> [TASK PROMPT]
Among the entries below, take the line with "Contact (1156, 1454)" and the line with "Palvelun tarjoaa WordPress (667, 2535)", and output them and every line between them exactly, with nothing else.

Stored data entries

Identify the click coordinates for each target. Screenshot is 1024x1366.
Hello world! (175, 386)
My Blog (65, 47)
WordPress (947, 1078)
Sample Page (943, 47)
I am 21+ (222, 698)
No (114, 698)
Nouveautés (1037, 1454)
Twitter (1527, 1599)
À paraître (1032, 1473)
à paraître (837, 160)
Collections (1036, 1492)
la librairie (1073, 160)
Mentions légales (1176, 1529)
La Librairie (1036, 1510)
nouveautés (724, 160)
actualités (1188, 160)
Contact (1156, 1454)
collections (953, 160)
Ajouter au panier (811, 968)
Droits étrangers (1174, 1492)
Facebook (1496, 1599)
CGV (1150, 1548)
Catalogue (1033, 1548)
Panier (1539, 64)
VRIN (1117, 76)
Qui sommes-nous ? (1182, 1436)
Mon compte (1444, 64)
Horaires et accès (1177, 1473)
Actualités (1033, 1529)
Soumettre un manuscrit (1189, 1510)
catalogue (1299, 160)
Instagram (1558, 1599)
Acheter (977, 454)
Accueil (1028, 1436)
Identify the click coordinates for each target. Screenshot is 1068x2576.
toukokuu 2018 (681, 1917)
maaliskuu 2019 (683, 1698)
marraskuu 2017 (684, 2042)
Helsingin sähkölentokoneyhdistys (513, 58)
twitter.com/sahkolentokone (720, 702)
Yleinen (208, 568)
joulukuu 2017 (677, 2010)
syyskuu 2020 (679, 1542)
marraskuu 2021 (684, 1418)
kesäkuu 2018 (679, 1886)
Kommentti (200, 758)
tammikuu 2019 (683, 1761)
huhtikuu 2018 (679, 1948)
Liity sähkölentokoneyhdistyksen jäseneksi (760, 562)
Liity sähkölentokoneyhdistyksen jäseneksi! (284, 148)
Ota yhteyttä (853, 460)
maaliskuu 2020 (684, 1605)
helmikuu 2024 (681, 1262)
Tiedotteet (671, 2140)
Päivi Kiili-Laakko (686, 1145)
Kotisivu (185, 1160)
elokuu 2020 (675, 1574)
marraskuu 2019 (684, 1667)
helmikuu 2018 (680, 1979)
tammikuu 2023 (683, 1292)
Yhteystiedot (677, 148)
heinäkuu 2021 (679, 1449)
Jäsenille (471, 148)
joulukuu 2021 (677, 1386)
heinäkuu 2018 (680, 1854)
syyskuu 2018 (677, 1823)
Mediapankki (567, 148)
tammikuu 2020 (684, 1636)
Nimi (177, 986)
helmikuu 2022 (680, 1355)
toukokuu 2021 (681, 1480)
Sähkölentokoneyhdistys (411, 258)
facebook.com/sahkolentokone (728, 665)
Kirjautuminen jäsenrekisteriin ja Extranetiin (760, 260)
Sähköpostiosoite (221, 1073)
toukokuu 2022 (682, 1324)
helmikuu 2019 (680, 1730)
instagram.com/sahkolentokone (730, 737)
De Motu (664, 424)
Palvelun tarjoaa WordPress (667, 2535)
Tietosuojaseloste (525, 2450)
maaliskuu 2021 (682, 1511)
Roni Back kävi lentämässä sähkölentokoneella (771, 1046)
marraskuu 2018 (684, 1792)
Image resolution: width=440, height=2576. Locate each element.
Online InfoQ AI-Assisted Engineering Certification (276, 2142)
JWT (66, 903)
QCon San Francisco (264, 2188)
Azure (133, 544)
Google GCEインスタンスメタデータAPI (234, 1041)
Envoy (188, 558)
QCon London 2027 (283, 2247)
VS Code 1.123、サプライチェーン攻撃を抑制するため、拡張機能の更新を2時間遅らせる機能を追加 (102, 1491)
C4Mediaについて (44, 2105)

> [PROBLEM SOLUTION]
Contact (1156, 1454)
collections (953, 160)
Ajouter au panier (811, 968)
Droits étrangers (1174, 1492)
Facebook (1496, 1599)
CGV (1150, 1548)
Catalogue (1033, 1548)
Panier (1539, 64)
VRIN (1117, 76)
Qui sommes-nous ? (1182, 1436)
Mon compte (1444, 64)
Horaires et accès (1177, 1473)
Actualités (1033, 1529)
Soumettre un manuscrit (1189, 1510)
catalogue (1299, 160)
Instagram (1558, 1599)
Acheter (977, 454)
Accueil (1028, 1436)
Identify the click coordinates for each target. Screenshot is 1068x2576.
toukokuu 2018 (681, 1917)
maaliskuu 2019 (683, 1698)
marraskuu 2017 (684, 2042)
Helsingin sähkölentokoneyhdistys (513, 58)
twitter.com/sahkolentokone (720, 702)
Yleinen (208, 568)
joulukuu 2017 (677, 2010)
syyskuu 2020 (679, 1542)
marraskuu 2021 (684, 1418)
kesäkuu 2018 (679, 1886)
Kommentti (200, 758)
tammikuu 2019 (683, 1761)
huhtikuu 2018 (679, 1948)
Liity sähkölentokoneyhdistyksen jäseneksi (760, 562)
Liity sähkölentokoneyhdistyksen jäseneksi! (284, 148)
Ota yhteyttä (853, 460)
maaliskuu 2020 (684, 1605)
helmikuu 2024 (681, 1262)
Tiedotteet (671, 2140)
Päivi Kiili-Laakko (686, 1145)
Kotisivu (185, 1160)
elokuu 2020 (675, 1574)
marraskuu 2019 (684, 1667)
helmikuu 2018 (680, 1979)
tammikuu 2023 (683, 1292)
Yhteystiedot (677, 148)
heinäkuu 2021 (679, 1449)
Jäsenille (471, 148)
joulukuu 2021 (677, 1386)
heinäkuu 2018 (680, 1854)
syyskuu 2018 (677, 1823)
Mediapankki (567, 148)
tammikuu 2020 (684, 1636)
Nimi (177, 986)
helmikuu 2022 (680, 1355)
toukokuu 2021 (681, 1480)
Sähkölentokoneyhdistys (411, 258)
facebook.com/sahkolentokone (728, 665)
Kirjautuminen jäsenrekisteriin ja Extranetiin (760, 260)
Sähköpostiosoite (221, 1073)
toukokuu 2022 (682, 1324)
helmikuu 2019 (680, 1730)
instagram.com/sahkolentokone (730, 737)
De Motu (664, 424)
Palvelun tarjoaa WordPress (667, 2535)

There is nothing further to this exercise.